▶ Your task: From the first line through the one containing "Open the DistinguishedName", restate the listing word for word, and give no other lines.

▶ Source material:
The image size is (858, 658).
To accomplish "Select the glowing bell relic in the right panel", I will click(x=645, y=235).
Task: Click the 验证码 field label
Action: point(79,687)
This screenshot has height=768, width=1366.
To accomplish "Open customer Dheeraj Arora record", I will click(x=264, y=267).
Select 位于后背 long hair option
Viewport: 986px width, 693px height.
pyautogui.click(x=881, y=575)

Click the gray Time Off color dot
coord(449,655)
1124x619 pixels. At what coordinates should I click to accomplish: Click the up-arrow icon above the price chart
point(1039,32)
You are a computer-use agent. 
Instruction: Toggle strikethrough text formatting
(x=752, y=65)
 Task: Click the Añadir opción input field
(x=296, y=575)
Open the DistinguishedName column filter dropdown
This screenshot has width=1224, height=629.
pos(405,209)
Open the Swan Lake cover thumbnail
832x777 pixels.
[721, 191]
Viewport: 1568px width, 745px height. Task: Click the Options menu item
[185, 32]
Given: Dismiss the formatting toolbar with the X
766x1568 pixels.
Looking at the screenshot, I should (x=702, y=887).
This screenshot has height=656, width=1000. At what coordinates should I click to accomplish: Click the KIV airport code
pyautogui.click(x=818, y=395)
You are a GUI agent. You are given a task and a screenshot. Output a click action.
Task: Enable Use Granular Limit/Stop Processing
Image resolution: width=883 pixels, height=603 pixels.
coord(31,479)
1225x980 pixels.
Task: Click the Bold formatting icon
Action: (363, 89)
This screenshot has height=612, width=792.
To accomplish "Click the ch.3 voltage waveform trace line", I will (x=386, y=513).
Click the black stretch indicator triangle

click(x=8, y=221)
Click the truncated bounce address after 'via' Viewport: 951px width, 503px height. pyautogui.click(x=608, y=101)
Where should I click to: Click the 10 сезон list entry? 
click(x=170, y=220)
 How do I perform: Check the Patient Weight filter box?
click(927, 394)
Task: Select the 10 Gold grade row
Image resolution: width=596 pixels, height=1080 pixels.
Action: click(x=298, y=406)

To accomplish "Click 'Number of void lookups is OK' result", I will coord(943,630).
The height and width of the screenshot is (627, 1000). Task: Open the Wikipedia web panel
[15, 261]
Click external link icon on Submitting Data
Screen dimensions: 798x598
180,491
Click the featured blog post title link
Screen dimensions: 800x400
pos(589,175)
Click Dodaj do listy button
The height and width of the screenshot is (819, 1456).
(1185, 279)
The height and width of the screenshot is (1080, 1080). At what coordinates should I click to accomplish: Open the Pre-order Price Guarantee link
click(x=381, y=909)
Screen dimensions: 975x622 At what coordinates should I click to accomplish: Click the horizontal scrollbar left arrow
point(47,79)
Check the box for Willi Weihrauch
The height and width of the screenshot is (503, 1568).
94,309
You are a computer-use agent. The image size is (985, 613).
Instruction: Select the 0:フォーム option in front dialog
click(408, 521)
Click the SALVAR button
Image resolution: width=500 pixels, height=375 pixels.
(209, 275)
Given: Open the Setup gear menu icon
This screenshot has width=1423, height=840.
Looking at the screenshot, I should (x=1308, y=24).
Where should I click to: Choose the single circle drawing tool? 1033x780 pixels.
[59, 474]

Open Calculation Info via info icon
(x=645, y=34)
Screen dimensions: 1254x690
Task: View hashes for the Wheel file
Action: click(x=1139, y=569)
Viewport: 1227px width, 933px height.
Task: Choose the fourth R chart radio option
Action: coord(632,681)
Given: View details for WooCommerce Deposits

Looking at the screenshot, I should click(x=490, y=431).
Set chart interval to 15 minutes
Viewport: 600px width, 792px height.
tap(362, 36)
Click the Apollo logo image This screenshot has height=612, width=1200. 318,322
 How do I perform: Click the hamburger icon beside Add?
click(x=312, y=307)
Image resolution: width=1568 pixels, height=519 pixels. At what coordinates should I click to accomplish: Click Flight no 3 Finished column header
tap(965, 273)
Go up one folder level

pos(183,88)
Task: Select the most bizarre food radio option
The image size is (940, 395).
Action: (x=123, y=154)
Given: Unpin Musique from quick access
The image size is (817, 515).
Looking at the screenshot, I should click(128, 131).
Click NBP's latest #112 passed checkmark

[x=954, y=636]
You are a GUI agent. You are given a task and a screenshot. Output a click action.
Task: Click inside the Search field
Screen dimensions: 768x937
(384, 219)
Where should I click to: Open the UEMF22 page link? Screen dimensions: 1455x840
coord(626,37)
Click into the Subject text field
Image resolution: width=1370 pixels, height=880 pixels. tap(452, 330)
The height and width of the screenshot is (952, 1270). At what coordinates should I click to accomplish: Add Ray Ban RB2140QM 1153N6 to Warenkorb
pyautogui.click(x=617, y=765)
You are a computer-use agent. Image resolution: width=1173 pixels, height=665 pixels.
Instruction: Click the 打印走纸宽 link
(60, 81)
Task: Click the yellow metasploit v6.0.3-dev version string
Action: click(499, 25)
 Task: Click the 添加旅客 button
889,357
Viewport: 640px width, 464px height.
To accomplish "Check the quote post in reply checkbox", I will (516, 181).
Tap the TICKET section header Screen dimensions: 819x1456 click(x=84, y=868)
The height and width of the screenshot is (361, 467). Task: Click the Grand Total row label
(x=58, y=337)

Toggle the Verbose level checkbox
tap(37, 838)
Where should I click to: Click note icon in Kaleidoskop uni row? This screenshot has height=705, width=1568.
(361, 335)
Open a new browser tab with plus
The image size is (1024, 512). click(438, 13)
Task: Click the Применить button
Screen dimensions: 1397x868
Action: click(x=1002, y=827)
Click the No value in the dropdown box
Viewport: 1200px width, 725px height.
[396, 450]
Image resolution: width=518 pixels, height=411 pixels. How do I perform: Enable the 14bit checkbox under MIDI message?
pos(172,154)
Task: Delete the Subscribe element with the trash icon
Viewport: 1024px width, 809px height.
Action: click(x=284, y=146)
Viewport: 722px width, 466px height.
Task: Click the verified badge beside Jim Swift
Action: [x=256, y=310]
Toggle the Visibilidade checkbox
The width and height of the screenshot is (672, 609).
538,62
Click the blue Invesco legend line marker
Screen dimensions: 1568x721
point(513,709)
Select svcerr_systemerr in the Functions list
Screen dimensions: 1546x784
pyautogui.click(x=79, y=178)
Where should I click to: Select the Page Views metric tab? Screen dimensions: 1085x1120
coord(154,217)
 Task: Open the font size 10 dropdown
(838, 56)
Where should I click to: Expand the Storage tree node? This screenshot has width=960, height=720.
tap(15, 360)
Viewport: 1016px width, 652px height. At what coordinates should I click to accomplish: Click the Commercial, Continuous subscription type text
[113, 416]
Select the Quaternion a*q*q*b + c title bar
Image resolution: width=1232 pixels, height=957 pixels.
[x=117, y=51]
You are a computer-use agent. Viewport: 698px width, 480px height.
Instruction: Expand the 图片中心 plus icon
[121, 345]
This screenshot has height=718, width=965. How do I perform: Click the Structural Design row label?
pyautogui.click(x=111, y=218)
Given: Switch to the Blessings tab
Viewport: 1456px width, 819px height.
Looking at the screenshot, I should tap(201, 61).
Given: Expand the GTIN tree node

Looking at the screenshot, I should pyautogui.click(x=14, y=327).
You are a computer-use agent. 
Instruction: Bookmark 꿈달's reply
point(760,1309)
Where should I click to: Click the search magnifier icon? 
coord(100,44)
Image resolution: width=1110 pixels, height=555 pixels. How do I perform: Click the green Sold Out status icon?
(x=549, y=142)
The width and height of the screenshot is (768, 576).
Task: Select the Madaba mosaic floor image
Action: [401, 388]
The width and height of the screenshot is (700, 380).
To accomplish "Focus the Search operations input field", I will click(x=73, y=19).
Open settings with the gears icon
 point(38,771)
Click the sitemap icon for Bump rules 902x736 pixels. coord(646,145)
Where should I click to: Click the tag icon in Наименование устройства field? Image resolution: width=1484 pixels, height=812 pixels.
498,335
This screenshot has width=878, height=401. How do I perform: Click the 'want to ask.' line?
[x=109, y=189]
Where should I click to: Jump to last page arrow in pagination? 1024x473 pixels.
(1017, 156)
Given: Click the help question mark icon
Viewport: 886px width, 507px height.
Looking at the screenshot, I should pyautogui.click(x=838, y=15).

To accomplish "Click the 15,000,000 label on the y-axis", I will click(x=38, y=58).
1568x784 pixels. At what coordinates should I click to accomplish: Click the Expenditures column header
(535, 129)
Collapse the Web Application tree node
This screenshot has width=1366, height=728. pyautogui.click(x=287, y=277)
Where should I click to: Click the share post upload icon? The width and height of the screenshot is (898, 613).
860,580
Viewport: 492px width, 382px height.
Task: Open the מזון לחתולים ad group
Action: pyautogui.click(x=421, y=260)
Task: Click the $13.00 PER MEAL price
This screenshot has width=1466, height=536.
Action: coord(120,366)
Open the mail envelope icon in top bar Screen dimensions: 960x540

▶ Response to this task:
The image size is (858, 658).
To accomplish "Select the glowing bell relic in the right panel", I will click(x=645, y=235).
Task: Click the 验证码 field label
Action: point(79,687)
This screenshot has height=768, width=1366.
To accomplish "Open customer Dheeraj Arora record", I will click(x=264, y=267).
Select 位于后背 long hair option
Viewport: 986px width, 693px height.
pyautogui.click(x=881, y=575)

Click the gray Time Off color dot
coord(449,655)
1124x619 pixels. At what coordinates should I click to accomplish: Click the up-arrow icon above the price chart
point(1039,32)
You are a computer-use agent. 
Instruction: Toggle strikethrough text formatting
(x=752, y=65)
 Task: Click the Añadir opción input field
(x=296, y=575)
Open the DistinguishedName column filter dropdown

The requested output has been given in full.